Le magliette di Elisa
Storie di Genitori

L’ARTE DI CREARE “PERCORSI DA INDOSSARE”…

Il Team veneto di MammaPigna non è sempre stato “nativo del veneto…” anzi, i suoi primi 27 anni sono “volati” nella city e le hanno permesso di conoscere il Team lombardo e, anni ed anni dopo, dare vita a questo progetto “fuori dal coro”.

Nei primi mesi post trasferimento in campagna è stata dura adattarsi ad una nuova realtà, conoscere (da non più così giovane…) nuovi amici e iniziare una vita a due ragione della “migrazione” a est… Elisa, la mamma bis di cui raccontiamo oggi è stata preziosa in quel momento.

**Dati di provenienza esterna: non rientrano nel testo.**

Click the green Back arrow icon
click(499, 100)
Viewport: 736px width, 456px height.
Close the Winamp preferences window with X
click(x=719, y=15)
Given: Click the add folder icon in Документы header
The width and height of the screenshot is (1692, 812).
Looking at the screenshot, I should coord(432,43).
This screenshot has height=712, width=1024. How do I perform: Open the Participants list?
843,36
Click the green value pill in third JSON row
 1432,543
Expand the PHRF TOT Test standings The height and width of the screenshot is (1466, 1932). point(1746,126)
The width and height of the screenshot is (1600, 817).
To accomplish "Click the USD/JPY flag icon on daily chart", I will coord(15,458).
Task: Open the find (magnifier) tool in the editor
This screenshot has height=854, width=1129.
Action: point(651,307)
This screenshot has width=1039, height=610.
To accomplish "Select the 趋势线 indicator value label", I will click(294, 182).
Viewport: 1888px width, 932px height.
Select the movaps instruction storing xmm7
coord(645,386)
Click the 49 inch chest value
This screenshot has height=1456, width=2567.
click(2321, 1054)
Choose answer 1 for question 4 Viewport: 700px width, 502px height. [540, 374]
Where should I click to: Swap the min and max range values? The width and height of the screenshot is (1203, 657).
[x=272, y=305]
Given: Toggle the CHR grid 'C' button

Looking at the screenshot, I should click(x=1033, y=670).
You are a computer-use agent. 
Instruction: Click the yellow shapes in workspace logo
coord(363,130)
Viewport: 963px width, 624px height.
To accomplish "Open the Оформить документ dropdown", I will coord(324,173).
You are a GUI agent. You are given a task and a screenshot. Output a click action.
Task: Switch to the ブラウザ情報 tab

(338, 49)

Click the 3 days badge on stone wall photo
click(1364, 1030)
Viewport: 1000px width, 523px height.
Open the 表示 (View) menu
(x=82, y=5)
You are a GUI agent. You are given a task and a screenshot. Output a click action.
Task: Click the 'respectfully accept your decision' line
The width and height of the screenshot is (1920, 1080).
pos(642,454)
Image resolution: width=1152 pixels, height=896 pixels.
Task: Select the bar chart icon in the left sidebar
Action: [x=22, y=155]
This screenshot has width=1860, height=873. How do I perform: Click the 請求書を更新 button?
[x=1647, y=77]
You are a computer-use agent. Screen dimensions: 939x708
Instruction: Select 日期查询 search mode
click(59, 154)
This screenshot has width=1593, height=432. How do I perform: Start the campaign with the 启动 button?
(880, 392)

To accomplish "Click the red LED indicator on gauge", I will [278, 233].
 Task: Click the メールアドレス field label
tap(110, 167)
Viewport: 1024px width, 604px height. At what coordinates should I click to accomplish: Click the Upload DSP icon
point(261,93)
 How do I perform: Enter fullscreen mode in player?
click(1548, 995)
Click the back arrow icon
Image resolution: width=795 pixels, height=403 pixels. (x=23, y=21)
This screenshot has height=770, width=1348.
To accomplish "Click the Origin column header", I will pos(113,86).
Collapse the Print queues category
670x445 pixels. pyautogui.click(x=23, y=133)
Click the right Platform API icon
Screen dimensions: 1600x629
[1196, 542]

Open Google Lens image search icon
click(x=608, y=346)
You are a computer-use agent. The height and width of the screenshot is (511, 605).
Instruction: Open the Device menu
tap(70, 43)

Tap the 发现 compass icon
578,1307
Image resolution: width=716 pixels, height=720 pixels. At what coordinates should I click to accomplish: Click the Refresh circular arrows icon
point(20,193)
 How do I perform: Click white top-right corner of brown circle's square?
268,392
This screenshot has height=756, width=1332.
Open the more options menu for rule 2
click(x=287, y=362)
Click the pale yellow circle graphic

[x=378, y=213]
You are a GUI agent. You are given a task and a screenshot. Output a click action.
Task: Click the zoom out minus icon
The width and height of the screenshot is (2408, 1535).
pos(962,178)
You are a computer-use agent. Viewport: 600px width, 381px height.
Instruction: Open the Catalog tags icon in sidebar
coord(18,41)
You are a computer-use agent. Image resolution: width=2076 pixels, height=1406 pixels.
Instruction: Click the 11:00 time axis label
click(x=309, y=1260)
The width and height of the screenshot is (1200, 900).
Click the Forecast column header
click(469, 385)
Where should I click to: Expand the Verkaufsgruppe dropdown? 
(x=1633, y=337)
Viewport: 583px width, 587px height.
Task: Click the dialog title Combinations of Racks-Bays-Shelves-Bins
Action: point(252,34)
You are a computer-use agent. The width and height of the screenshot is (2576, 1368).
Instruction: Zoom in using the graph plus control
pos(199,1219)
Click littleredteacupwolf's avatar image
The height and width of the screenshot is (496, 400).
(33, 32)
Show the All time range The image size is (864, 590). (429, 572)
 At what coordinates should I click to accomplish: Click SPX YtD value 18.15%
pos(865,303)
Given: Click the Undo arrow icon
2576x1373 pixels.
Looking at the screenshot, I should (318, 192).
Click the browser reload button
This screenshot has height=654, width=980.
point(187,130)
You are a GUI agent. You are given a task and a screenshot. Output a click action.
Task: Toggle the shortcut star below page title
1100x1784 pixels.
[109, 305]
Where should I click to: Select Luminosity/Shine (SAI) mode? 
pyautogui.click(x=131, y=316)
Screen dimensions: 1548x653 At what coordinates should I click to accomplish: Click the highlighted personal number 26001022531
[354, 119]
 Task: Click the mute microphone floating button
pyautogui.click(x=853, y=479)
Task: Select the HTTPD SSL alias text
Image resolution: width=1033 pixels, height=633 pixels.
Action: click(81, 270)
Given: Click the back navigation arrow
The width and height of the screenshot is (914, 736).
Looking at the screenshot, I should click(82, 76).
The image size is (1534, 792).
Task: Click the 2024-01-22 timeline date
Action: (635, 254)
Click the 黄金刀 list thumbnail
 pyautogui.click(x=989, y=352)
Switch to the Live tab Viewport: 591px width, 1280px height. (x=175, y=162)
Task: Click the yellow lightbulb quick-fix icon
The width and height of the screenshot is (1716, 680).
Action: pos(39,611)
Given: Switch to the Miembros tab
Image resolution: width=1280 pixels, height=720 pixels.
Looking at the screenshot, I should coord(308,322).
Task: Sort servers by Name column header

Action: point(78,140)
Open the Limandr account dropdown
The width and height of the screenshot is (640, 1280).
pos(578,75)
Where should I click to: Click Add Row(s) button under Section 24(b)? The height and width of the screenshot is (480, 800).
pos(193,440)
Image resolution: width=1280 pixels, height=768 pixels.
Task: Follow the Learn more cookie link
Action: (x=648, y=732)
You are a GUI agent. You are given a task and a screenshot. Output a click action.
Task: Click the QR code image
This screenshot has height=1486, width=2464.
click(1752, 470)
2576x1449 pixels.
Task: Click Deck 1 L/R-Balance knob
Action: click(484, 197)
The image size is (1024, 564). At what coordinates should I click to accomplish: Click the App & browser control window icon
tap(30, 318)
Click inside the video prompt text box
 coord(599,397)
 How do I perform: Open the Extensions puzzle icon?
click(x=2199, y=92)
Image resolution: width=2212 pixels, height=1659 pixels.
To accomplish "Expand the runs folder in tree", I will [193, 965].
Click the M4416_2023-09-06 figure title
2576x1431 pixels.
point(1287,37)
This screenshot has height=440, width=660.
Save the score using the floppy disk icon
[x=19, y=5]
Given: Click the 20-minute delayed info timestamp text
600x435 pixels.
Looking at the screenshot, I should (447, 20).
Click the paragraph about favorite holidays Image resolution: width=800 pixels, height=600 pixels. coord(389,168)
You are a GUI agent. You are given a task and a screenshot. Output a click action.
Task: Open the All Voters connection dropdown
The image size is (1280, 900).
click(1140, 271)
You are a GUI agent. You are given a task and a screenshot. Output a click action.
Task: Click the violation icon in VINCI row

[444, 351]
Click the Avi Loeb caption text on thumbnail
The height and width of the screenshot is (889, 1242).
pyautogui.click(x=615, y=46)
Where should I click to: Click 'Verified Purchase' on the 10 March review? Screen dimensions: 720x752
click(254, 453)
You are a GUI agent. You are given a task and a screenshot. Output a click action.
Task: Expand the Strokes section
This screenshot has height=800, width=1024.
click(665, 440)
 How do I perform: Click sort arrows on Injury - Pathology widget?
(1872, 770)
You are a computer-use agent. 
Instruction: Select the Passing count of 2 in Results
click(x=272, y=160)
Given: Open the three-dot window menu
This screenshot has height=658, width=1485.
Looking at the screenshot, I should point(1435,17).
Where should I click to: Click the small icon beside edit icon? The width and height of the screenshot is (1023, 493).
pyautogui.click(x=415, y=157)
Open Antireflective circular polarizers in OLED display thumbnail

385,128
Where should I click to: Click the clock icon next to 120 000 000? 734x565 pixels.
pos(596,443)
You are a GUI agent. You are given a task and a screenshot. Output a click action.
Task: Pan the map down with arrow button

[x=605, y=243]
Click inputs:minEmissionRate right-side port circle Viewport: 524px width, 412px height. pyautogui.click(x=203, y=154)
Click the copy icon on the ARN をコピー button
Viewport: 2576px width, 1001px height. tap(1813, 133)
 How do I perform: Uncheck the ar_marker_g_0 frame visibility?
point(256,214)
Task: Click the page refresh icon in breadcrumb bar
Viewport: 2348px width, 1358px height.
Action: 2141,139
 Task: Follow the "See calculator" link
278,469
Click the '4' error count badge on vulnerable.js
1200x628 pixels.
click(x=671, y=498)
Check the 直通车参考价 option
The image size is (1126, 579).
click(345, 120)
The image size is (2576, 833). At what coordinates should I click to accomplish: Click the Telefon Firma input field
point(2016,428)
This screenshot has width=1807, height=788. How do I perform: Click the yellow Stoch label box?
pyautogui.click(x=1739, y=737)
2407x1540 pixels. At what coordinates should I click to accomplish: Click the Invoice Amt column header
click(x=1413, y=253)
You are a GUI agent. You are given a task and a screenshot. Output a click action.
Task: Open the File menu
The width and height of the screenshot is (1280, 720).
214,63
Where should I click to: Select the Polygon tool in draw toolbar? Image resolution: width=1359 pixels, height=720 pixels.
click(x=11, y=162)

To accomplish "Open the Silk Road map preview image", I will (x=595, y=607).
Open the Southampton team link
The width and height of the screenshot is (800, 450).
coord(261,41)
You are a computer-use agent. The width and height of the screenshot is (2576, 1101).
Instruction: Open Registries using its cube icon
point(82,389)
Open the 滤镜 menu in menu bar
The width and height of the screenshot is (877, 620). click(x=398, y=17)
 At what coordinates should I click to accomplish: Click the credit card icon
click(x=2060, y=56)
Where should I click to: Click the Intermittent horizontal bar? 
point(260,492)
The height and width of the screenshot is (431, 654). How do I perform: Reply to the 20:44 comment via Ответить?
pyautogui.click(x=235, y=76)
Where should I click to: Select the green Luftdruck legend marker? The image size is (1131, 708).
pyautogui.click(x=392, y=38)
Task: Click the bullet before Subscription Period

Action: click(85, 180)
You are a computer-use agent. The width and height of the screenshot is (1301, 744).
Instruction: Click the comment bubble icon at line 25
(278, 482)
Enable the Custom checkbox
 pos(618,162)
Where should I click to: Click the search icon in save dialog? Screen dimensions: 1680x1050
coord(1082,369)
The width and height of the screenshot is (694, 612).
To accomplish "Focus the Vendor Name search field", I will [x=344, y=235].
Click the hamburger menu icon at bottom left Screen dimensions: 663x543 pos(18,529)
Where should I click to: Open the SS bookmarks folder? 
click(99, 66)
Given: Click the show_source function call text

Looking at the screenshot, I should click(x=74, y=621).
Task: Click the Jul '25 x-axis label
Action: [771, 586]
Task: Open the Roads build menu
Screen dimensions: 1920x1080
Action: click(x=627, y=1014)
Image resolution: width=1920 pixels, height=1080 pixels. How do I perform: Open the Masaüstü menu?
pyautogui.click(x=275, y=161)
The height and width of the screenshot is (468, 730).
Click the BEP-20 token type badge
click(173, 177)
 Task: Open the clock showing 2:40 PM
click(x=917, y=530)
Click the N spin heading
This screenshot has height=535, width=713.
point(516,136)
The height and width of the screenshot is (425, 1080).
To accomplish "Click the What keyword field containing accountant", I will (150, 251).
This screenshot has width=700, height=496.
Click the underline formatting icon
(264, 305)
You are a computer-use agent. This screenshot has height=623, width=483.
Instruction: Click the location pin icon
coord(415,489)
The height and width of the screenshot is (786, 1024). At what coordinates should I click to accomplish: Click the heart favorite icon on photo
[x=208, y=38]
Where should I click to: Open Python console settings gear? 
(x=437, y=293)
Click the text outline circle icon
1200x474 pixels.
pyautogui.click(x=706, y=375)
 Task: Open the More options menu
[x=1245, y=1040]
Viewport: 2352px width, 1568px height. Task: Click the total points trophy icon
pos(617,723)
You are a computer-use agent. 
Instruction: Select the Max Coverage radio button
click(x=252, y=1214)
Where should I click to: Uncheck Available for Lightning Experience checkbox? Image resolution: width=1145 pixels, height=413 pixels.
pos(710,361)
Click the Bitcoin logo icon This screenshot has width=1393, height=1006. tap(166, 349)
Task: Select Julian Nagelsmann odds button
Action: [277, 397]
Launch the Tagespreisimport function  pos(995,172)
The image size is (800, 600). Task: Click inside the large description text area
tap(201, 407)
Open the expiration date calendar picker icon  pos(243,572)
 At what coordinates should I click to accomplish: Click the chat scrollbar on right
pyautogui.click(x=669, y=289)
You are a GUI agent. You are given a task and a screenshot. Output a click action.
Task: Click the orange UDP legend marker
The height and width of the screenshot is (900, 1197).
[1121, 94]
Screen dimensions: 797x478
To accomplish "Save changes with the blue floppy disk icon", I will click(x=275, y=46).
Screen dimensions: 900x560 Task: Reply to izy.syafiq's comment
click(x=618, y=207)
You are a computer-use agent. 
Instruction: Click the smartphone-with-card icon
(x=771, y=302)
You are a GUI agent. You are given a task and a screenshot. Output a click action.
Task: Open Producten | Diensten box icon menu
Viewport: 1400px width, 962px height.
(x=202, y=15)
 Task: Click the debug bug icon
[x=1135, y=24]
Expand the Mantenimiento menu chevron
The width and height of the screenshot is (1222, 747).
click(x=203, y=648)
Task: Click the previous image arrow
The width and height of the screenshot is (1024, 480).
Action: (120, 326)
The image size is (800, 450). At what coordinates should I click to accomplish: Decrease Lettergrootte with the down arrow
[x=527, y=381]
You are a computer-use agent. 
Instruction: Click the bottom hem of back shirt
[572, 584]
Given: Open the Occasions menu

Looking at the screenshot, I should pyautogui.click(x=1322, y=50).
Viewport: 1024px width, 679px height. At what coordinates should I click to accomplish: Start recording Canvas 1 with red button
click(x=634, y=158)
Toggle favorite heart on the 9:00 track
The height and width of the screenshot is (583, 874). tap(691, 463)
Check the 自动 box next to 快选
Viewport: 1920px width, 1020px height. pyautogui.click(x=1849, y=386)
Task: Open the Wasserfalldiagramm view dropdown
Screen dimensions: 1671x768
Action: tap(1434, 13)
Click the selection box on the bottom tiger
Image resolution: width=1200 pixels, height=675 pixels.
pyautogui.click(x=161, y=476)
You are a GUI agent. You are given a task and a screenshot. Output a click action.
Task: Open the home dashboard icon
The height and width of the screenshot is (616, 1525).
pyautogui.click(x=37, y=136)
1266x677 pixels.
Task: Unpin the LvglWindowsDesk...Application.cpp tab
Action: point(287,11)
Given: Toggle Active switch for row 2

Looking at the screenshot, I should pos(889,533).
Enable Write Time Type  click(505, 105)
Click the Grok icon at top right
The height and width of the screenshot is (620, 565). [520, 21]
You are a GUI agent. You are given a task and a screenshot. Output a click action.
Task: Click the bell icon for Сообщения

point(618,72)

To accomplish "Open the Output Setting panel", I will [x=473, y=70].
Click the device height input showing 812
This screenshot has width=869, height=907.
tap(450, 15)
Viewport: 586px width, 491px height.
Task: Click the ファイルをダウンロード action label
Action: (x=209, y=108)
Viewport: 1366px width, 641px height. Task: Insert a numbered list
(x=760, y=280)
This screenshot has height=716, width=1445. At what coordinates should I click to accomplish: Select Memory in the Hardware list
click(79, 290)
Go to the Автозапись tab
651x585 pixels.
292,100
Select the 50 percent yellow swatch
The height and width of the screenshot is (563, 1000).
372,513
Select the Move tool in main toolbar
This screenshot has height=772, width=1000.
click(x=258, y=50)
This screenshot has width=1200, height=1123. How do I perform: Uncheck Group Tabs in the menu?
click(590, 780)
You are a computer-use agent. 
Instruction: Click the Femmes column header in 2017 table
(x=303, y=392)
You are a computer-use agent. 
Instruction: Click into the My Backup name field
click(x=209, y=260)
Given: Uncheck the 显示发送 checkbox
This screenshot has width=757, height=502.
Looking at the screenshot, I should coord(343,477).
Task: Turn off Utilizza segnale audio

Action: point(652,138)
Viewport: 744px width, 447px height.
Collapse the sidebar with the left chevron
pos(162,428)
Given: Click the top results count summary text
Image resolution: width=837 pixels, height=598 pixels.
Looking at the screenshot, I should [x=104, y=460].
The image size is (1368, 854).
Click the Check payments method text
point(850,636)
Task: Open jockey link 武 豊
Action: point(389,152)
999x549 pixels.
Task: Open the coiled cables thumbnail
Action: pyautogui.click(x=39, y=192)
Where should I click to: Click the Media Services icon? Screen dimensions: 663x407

Un’anima artistica, delicata e profonda che ha trovato sempre le parole giuste da dire nelle difficoltà, mamma colorata e stimolante, donna colta e con la quale si può parlare di tutto; oggi ve la raccontiamo nella sua veste di artista che realizza per passione “percorsi da indossare”

Buon viaggio!

RACCONTACI CHI è ELISA: artista e mamma bis

Essere o non essere? Chi sono io? La domanda delle domande! Mi chiamo Elisa… ma è l’arte stessa che mette in discussione la corrispondenza tra significato e significante…tra segno grafico e corrispondente interiore…alla fine si tratta di due sostantivi uno accanto all’altro.  Dire che sono mamma forse mi determina di più…perché la vita è l’opera più surreale di tutte, il mistero che tutti cerchiamo di sondare…e se ci penso mi sembra tuttora inspiegabile come Davide ed Ariele possano essere nati da me. Sono un’accompagnatrice turistica e per chi ha qualcosa dentro da esprimere, non potevo nascere in un Paese migliore.

QUANDO HAI INIZIATO A DIPINGERE 

Ho iniziato a dipingere prima di iniziare a scrivere...come Picasso e Mirò dimostrano con la loro ricerca. Tutti i bambini sono potenzialmente geniali. Il disegno e le regole sono arrivate dopo… tuttora adoro il disegno ma…valuto le regole! 

PERCHE’ HAI SCELTO LE MAGLIETTE COME TELE?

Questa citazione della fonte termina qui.